ANYONE who has watched or read an interview with Noel Gallagher will know that he's a very funny man. He's also very honest.

"Right, this is how the show is going to go," he says, a few songs into his set at Delamere Forest. "I'm going to play some songs that none of you lot bought and then you can all relax and it'll be hit after hit."

And therein lies the problem with Noel's solo career since Oasis split. While he has been forced to watch his younger brother's star rise and rise to an extent that he can play Knebworth while quite happily playing the songs that made him famous, Gallagher senior seems decidely non-plussed that he has to do the same, while his three albums with the High Flying Birds are more tolerated than loved by his old band's fans

It's a shame because there is much to admire about the first half of this gig played under sultry skies as part of Delamere Forest's Forest Live series. It's a Beautiful World, She Taught Me How to Fly and in particualr the brilliant glam stop of Holy Mountain are all certifiable bangers which betray far more interesting influnces than Liam's recent rehated meat and potato rockers.

 

But they're not what the increasingly tipsy and sunburnt crowd are here for and Noel knows it which is why after a moving acoustic strum through of Dead In The Water, the band returns and they launch into Little By Little. 

From then on it's wall to wall Oasis with an emphasis on the ballads Noel was so adept at turning into the kind of mass singalongs that sound perfect on a warm summer's evening when you're hugging your mate. 

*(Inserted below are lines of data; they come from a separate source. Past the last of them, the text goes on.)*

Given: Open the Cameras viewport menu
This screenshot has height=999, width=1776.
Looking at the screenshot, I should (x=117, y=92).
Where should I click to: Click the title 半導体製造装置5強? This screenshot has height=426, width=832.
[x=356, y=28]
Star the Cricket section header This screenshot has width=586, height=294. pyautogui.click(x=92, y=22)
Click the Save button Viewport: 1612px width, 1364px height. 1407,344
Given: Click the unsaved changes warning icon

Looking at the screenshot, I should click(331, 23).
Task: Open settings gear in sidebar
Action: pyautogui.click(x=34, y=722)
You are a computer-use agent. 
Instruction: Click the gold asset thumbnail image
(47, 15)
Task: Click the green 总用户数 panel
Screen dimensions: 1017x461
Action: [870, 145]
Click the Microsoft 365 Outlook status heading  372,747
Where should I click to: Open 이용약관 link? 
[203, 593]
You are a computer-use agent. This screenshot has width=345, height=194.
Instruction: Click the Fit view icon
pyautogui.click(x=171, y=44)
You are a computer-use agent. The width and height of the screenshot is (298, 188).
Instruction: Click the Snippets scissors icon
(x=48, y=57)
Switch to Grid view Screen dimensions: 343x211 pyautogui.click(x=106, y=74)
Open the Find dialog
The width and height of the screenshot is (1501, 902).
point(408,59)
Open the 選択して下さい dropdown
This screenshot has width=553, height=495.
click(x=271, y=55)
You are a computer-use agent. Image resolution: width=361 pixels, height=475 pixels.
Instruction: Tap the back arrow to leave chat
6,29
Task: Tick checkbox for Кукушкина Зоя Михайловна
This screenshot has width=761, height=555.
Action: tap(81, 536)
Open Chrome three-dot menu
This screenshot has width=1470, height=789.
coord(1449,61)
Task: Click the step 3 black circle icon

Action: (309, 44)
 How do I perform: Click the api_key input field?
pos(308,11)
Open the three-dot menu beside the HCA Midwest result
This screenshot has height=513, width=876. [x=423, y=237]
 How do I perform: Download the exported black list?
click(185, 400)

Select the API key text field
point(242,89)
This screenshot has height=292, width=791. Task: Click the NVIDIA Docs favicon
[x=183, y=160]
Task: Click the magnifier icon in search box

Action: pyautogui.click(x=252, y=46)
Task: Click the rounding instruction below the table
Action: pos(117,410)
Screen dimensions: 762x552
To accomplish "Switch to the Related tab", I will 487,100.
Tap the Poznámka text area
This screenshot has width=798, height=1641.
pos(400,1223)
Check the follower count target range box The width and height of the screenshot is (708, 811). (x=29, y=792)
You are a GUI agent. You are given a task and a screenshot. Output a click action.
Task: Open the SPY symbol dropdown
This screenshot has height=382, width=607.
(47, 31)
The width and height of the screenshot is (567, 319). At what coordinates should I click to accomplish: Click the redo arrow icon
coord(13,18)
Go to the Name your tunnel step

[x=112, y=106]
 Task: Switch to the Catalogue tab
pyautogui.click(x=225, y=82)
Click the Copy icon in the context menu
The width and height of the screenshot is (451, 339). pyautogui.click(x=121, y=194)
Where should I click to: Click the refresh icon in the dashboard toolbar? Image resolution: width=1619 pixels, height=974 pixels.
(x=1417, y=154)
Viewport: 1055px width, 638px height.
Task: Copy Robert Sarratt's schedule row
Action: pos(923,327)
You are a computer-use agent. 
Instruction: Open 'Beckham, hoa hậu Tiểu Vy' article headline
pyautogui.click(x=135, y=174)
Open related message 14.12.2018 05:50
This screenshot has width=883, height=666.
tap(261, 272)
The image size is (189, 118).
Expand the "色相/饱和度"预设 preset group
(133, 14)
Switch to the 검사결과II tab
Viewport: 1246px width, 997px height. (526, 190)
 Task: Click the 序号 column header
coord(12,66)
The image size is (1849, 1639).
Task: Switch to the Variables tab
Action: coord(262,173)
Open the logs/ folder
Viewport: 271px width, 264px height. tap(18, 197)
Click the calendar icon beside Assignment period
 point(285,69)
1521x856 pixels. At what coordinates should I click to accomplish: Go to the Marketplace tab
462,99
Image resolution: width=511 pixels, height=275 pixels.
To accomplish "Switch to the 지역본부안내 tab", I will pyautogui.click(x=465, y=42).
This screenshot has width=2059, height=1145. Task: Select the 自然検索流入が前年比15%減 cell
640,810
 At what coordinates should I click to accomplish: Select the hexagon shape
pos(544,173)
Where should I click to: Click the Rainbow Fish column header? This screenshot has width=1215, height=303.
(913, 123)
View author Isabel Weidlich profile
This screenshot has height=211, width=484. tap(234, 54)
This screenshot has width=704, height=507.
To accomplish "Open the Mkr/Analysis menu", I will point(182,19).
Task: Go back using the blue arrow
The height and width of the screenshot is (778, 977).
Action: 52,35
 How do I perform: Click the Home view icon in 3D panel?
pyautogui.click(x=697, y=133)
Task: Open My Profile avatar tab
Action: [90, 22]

Stop Crying Your Heart, Half The World Away and Wonderwall all tug on the nostalgic heartstrings while it's lovely to hear a stripped down Whatever shorn of its strings but none of its beauty. 

In between we get a chippy Noel berate anyone who isn't a Manchester City fan especially the Liverpudlians.

Encoring with AKA... What a Life! and the inevitable Don't Look Back In Anger, Noel bids farewell with the promise of a new album next year. 

Whether that's enough for the faithful pining for an Oasis reunion remains to be seen but I suspect that's the last thing on Noel's restless mind.